| TEXT PASSAGE |
--------------------

At one time, alphabetical order was something we were all used to using. When I was at primary school, we even lined up in the yard in alphabetical order of surname (an early lesson for me in alphabetical discrimination!) At secondary school we sat in that order in class: the friends I still have from school days mainly had surnames beginning with "P". If you wanted somebody's phone number, you went to the phone book, which in those simple nationalised days contained most people's numbers in one sequence, and you used your knowledge of the alphabet to find the right page. You were used to the idea that a page headed Allen-Atkins would include names such as Andrews and Ash. (All right, some people didn't get it even then, but it worked pretty well).
Times have changed. The phone book which popped through our door last week is a shadow of its former self. (It's still in alphabetical order, but it's not so useful now that so many people are not in it!)
Students give the impression that they are not used to alphabetical order, but as a parent I know that children do still get taught the alphabet. Younger children's classrooms still have colourful letters with pictures of things beginning with the appropriate letter round the walls in alphabetical order, just as we had. (You can even practise getting the order right here !) Perhaps it is more that students have already forgotten something they used to know, because it is no longer needed to the same extent in daily life.

--------------------

| SUPPLIED DATA |
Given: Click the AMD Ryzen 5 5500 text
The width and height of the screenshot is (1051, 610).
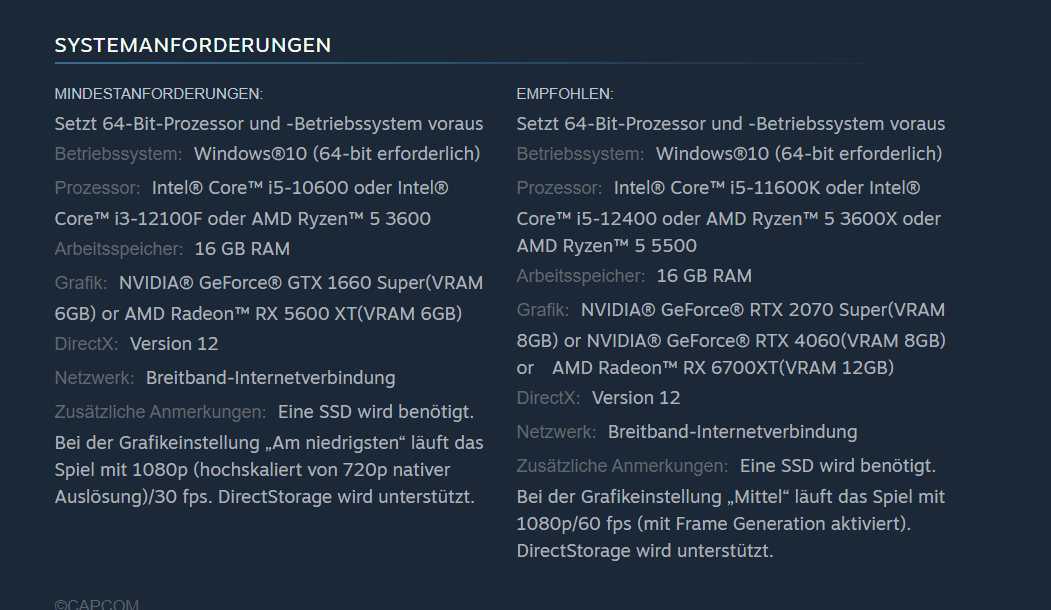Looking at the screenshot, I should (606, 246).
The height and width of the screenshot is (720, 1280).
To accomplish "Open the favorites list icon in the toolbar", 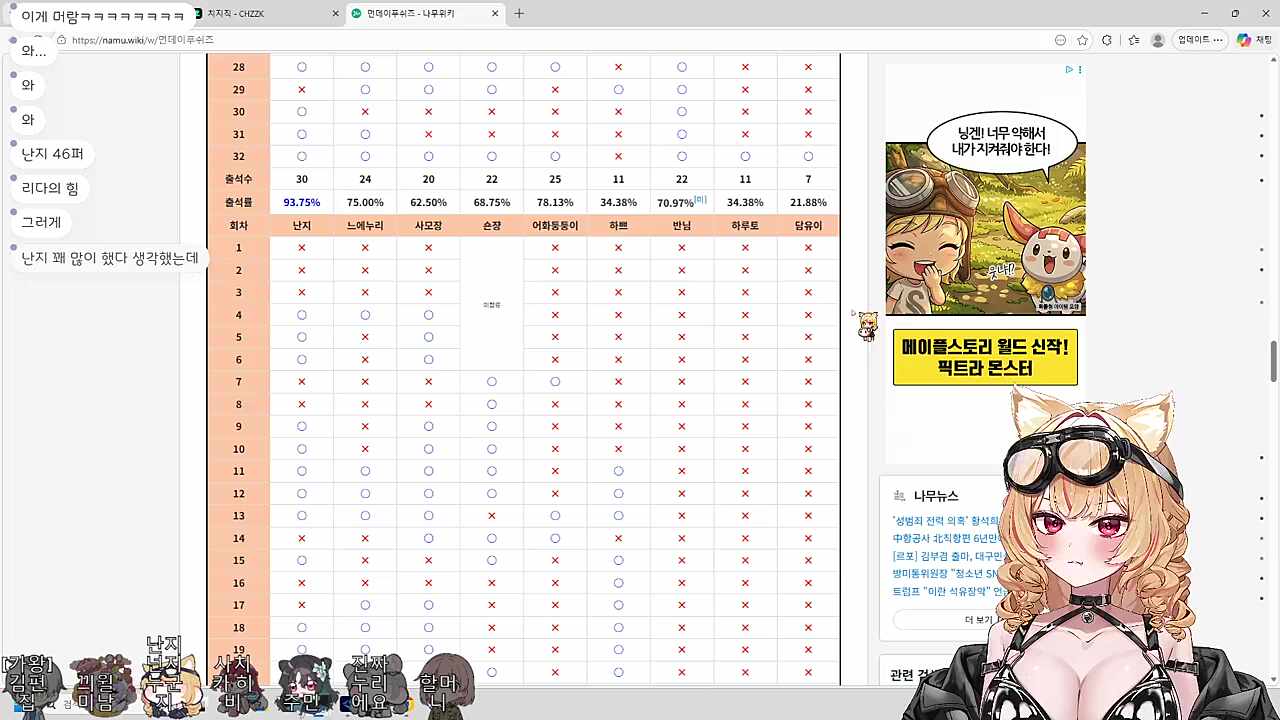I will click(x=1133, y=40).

--------------------

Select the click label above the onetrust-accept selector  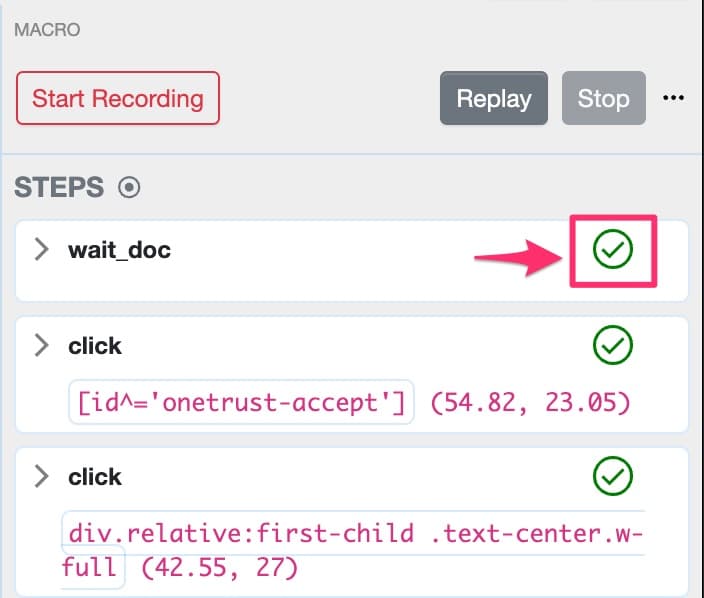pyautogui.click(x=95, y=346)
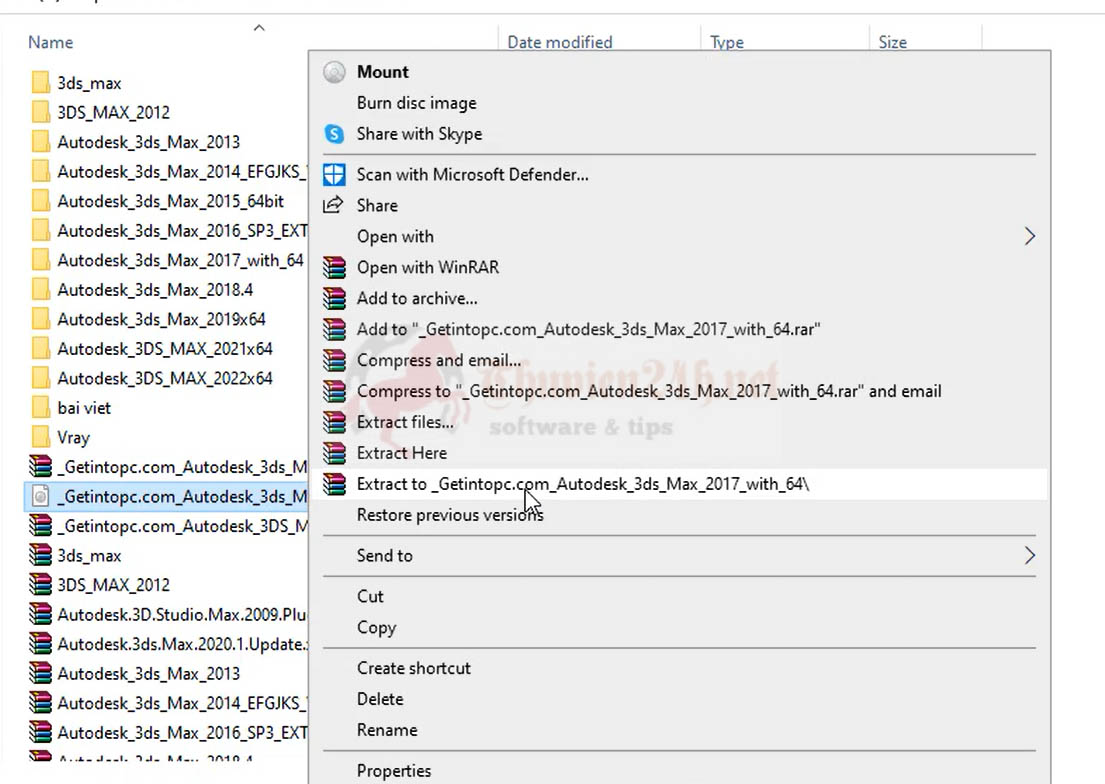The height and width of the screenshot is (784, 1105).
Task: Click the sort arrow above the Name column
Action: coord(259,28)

--------------------

| SET PROBLEM |
Copy out, word for word, the complete passage on alphabetical order. The two listings after the passage play no role in this work.

| OUTPUT OF THE EXERCISE |
At one time, alphabetical order was something we were all used to using. When I was at primary school, we even lined up in the yard in alphabetical order of surname (an early lesson for me in alphabetical discrimination!) At secondary school we sat in that order in class: the friends I still have from school days mainly had surnames beginning with "P". If you wanted somebody's phone number, you went to the phone book, which in those simple nationalised days contained most people's numbers in one sequence, and you used your knowledge of the alphabet to find the right page. You were used to the idea that a page headed Allen-Atkins would include names such as Andrews and Ash. (All right, some people didn't get it even then, but it worked pretty well).
Times have changed. The phone book which popped through our door last week is a shadow of its former self. (It's still in alphabetical order, but it's not so useful now that so many people are not in it!)
Students give the impression that they are not used to alphabetical order, but as a parent I know that children do still get taught the alphabet. Younger children's classrooms still have colourful letters with pictures of things beginning with the appropriate letter round the walls in alphabetical order, just as we had. (You can even practise getting the order right here !) Perhaps it is more that students have already forgotten something they used to know, because it is no longer needed to the same extent in daily life.